**Task instructions:**
Everything in the data except the pictures belongs in your answer, copied exactly.

-- Supplied records follows --

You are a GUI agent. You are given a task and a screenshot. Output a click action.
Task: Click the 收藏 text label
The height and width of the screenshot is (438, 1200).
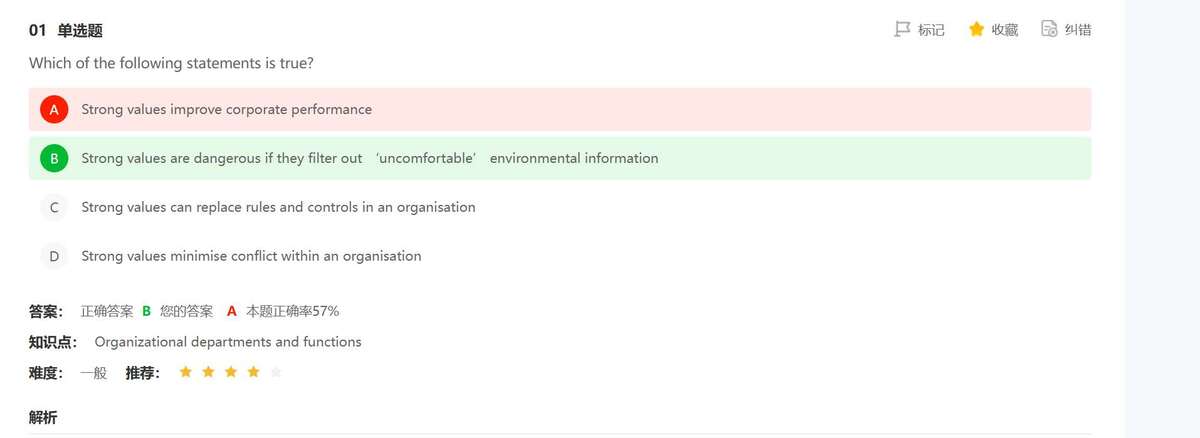point(1004,30)
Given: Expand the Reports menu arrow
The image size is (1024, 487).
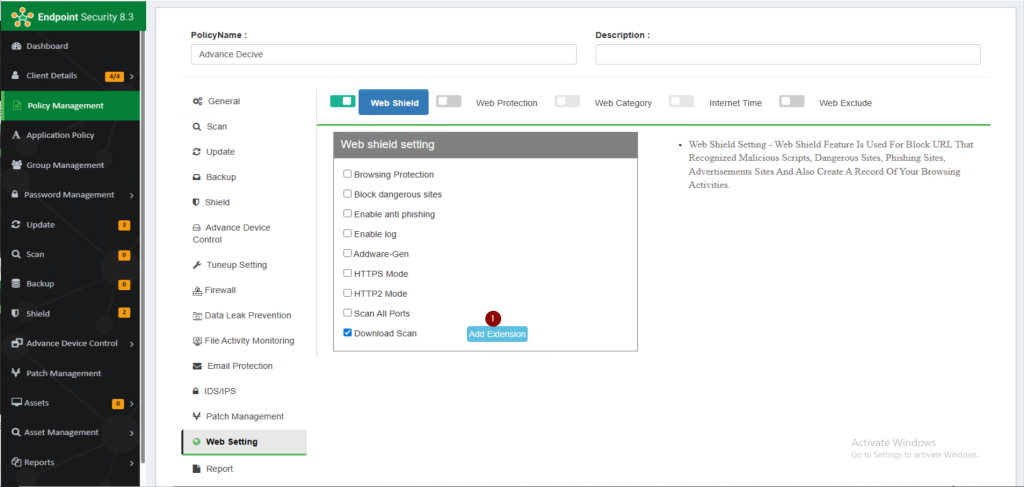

-- Supplied records concluded --

**Solution to the problem:**
You are a GUI agent. You are given a task and a screenshot. Output a click action.
Task: Click the 收藏 text label
The height and width of the screenshot is (438, 1200).
point(1004,30)
Given: Expand the Reports menu arrow
The image size is (1024, 487).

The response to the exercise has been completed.